The headlines say it all. “20 children among the 28 killed in Connecticut slaughter.” Those whose lives were only just beginning, their innocence barely touched, gone in a flash. The recent school shooting in Newtown, Connecticut has left not only our country, but also the entire world stunned and hearts everywhere, shattered. Whether or not you are a parent, no one can escape the tragedy that is now identified as the second deadliest school shooting ever in the United States.
Like millions watching the story unfold, Grow Mama readers are struggling to make sense of this extreme act of violence. They sort their thoughts out with us here, in their own words.
Last Tuesday night, my thirteen-year-old son and I had the “argument of the year”. He was in trouble for being rude and disrespectful to one of his teachers. After speaking with his teachers and assistant principal, I braced myself for the face-to face confrontation awaiting me. On my drive home, I was mentally preparing what I would say to him and all the different ways to punish him. When I walked through the door and saw him, I did not even return his “Asalamu Alaykum Mama.” I just frowned and walked right past him.
Today, after hearing about the tragic loss of so many lives in the elementary school shooting in Newtown, Connecticut, I can’t stop the tears from streaming down my face. At first I felt shock, after all, these were just mere children that were murdered. Then, I kept putting myself in the shoes of those parents anxiously waiting outside the school, waiting to hear if their child had fallen victim to this atrocity.
I send my own children off to public school every morning, five days a week, never once thinking that there is a chance that they are not coming home. I thought back to all of the week’s events, small, trivial and frivolous upsets that kept me from kissing or hugging my kids.
From now on, I promise to think twice before yelling at my beautiful six-year-old for “spitting funny” while rinsing his mouth. And I promise to keep my cool when my nine-year-old puts away her Barbie dolls in the wrong box when cleaning up. And I will appreciate that moment when my 13 year old picks me up off the floor hugging and squeezing me until it hurts.
-Wesam Hassanin, Farmingville, NY
Allah allows the world to work on us. What do I mean by that? I mean that if you drive your car off a cliff, Allah will not reach a hand down from heaven and pluck you from the driver’s seat. He will allow the laws of physics to work on you and gravity will bring you to an inexorable end.

Supplied information:
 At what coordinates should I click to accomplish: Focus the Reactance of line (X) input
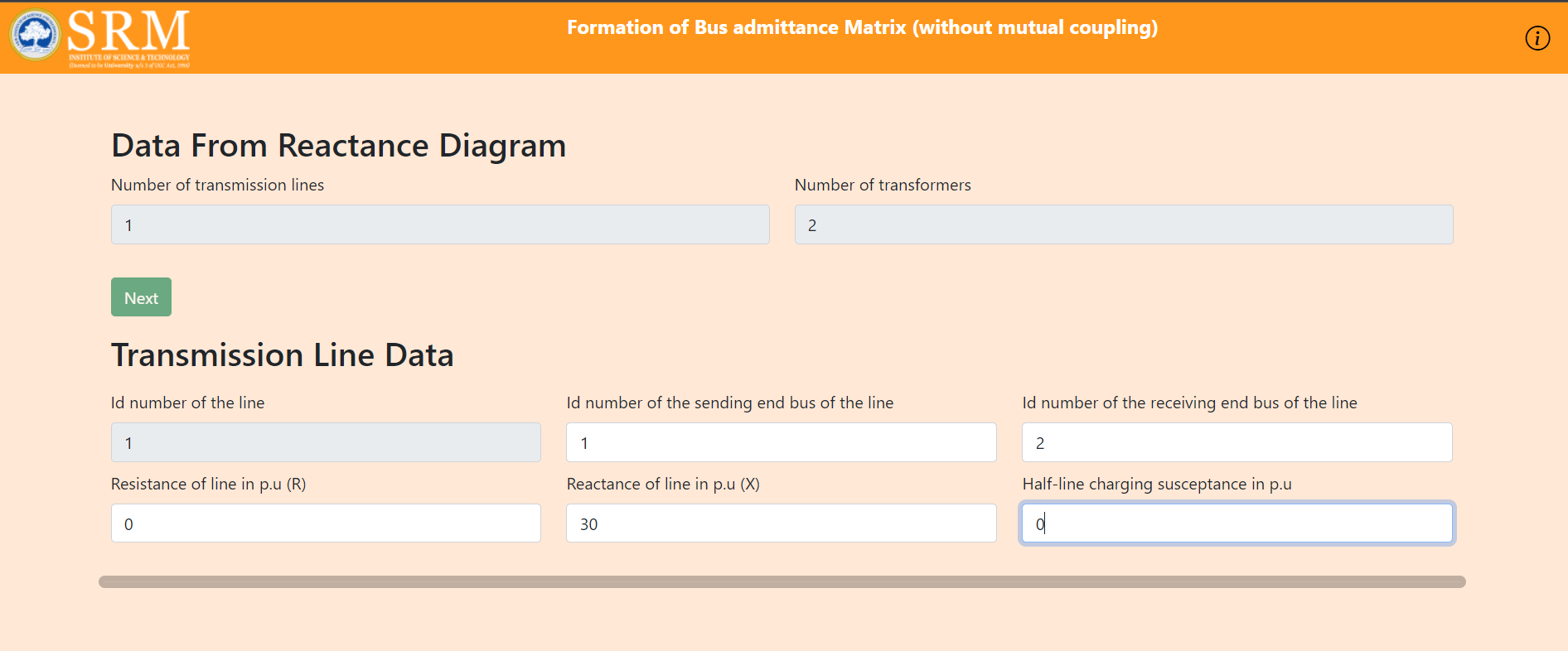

Tasks and exercises:
- 1) Answer these about the piece on the Newtown shooting:
(a) According to the headline quoted at the start, how many children were among those killed?
(b) What did the thirteen-year-old son say to his mother when she walked through the door?
(c) How old is the child the writer promises not to yell at for "spitting funny"?
- 2) From the piece on the Newtown shooting, set down everything from "Like millions watching" down to "their own words.".
- 3) List the ages of the writer's children as given in the piece on the Newtown shooting.
You won't need the lines to do any of this.

Written answers:
- 1)
(a) 20
(b) "Asalamu Alaykum Mama."
(c) Six years old

- 2)
Like millions watching the story unfold, Grow Mama readers are struggling to make sense of this extreme act of violence. They sort their thoughts out with us here, in their own words.

- 3)
- Thirteen (son)
- Six
- Nine (daughter)